- Dataset records
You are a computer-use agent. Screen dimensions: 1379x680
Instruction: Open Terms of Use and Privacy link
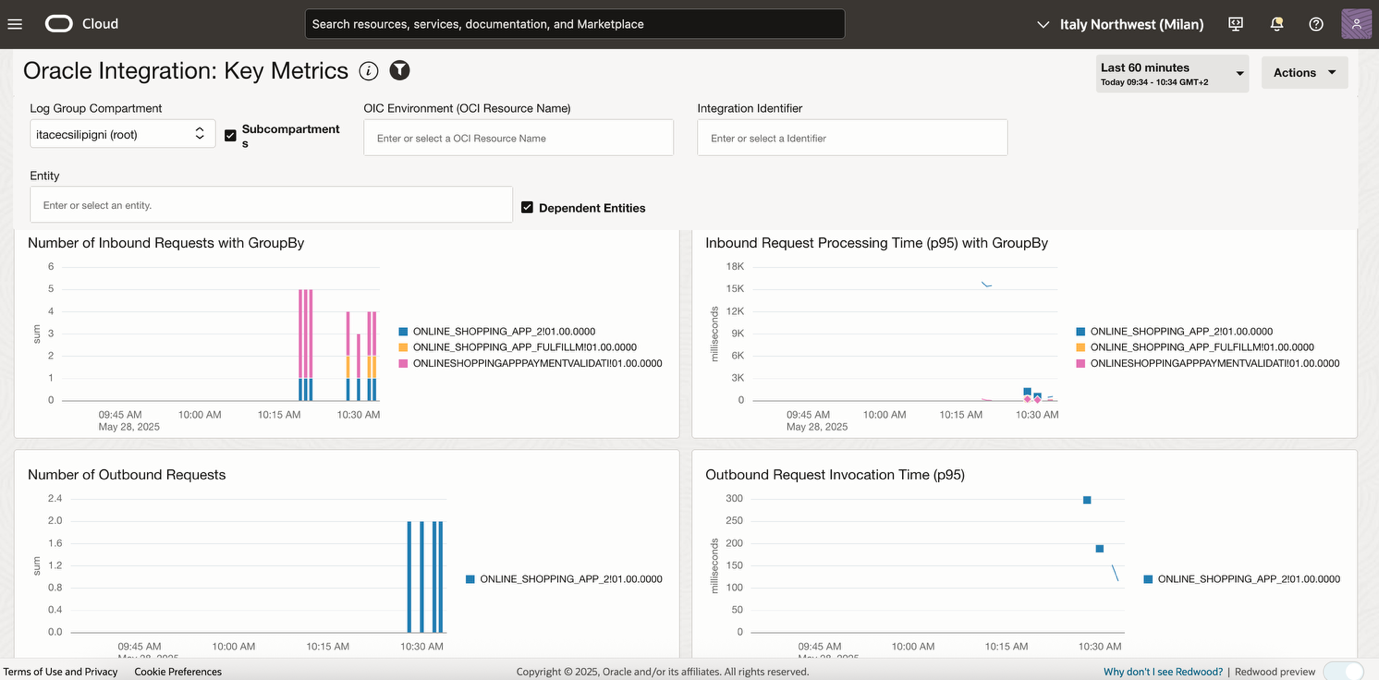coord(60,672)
==
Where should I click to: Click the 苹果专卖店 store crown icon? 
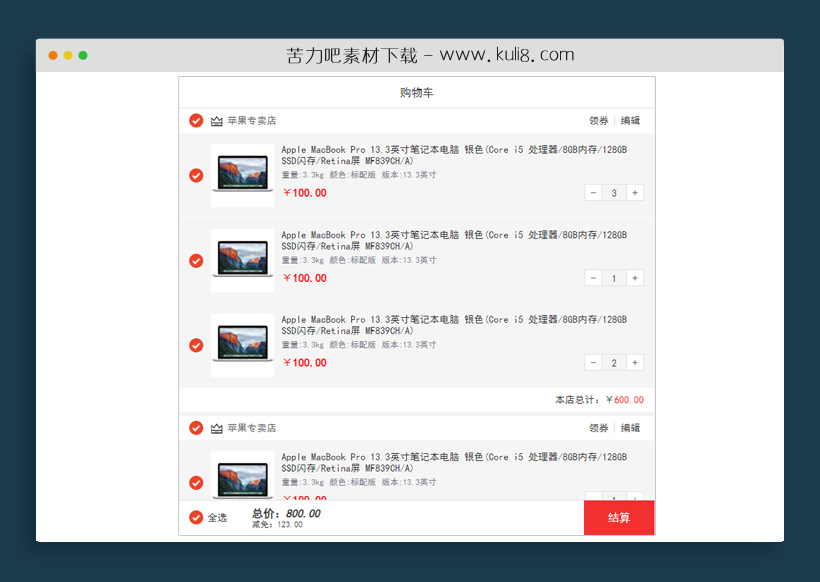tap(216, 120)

- Problem details
Starting at the line with "Where should I" and ending at the line with "tap(216, 120)", write those records out again with "crown icon" changed to "badge" and nothing else altered. Leave out the pictures.

- Output below
Where should I click to: Click the 苹果专卖店 store badge? 
tap(216, 120)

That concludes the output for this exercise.